_WHAT IS EXPECTED_
Below are several records. Retype exactly those lines running from the one with "Workflow Automation AI (113, 1959)" through the one with "MitID Policy (217, 2526)", end lines included, and no others.

(Saved entries)
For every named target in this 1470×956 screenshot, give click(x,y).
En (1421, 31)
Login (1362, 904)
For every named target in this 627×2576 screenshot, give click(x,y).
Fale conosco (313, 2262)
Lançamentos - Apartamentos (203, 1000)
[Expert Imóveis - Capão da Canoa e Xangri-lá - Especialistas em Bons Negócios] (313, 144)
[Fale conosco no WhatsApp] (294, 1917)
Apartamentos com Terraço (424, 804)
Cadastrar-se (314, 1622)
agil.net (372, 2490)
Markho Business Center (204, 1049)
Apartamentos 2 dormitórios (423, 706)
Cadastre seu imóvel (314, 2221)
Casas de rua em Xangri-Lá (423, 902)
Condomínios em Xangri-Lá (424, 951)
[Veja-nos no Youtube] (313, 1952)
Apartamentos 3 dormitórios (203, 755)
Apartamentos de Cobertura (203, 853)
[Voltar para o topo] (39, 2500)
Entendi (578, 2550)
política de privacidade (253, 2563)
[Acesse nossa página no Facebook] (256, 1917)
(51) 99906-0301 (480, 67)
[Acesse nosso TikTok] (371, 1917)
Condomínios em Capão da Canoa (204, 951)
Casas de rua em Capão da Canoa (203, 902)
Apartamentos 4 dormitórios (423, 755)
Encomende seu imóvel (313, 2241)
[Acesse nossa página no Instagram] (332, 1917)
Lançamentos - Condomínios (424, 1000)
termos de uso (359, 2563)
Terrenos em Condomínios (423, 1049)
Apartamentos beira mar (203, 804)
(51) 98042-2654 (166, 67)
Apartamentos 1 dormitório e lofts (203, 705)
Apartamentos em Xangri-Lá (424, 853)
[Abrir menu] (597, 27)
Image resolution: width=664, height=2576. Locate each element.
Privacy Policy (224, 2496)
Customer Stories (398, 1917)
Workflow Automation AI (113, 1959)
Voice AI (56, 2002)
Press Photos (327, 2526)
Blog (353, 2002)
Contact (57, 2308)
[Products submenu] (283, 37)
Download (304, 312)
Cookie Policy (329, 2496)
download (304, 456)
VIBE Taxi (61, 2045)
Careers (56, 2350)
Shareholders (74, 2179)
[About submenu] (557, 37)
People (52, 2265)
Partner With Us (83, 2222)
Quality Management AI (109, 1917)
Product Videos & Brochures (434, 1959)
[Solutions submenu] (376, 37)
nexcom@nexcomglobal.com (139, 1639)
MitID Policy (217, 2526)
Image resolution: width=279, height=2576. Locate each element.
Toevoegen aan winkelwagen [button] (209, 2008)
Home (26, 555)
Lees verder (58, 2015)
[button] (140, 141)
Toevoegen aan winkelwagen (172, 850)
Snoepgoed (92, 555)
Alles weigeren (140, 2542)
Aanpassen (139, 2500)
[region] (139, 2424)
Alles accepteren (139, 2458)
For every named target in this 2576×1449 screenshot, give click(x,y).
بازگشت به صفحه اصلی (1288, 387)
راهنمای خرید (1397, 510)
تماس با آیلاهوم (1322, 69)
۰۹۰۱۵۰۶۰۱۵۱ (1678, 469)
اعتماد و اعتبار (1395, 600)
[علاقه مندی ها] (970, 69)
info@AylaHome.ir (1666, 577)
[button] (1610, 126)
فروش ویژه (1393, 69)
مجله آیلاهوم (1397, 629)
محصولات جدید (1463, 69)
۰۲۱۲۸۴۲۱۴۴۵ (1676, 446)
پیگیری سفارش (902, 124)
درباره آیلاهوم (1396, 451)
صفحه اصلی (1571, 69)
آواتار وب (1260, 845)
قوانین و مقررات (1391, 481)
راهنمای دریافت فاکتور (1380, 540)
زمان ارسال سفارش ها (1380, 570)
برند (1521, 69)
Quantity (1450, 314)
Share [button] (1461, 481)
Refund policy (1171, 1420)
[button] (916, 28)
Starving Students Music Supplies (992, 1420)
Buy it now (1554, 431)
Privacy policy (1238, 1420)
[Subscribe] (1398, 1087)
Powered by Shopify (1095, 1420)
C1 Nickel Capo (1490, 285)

_WRITTEN ANSWER_
Workflow Automation AI (113, 1959)
Voice AI (56, 2002)
Press Photos (327, 2526)
Blog (353, 2002)
Contact (57, 2308)
[Products submenu] (283, 37)
Download (304, 312)
Cookie Policy (329, 2496)
download (304, 456)
VIBE Taxi (61, 2045)
Careers (56, 2350)
Shareholders (74, 2179)
[About submenu] (557, 37)
People (52, 2265)
Partner With Us (83, 2222)
Quality Management AI (109, 1917)
Product Videos & Brochures (434, 1959)
[Solutions submenu] (376, 37)
nexcom@nexcomglobal.com (139, 1639)
MitID Policy (217, 2526)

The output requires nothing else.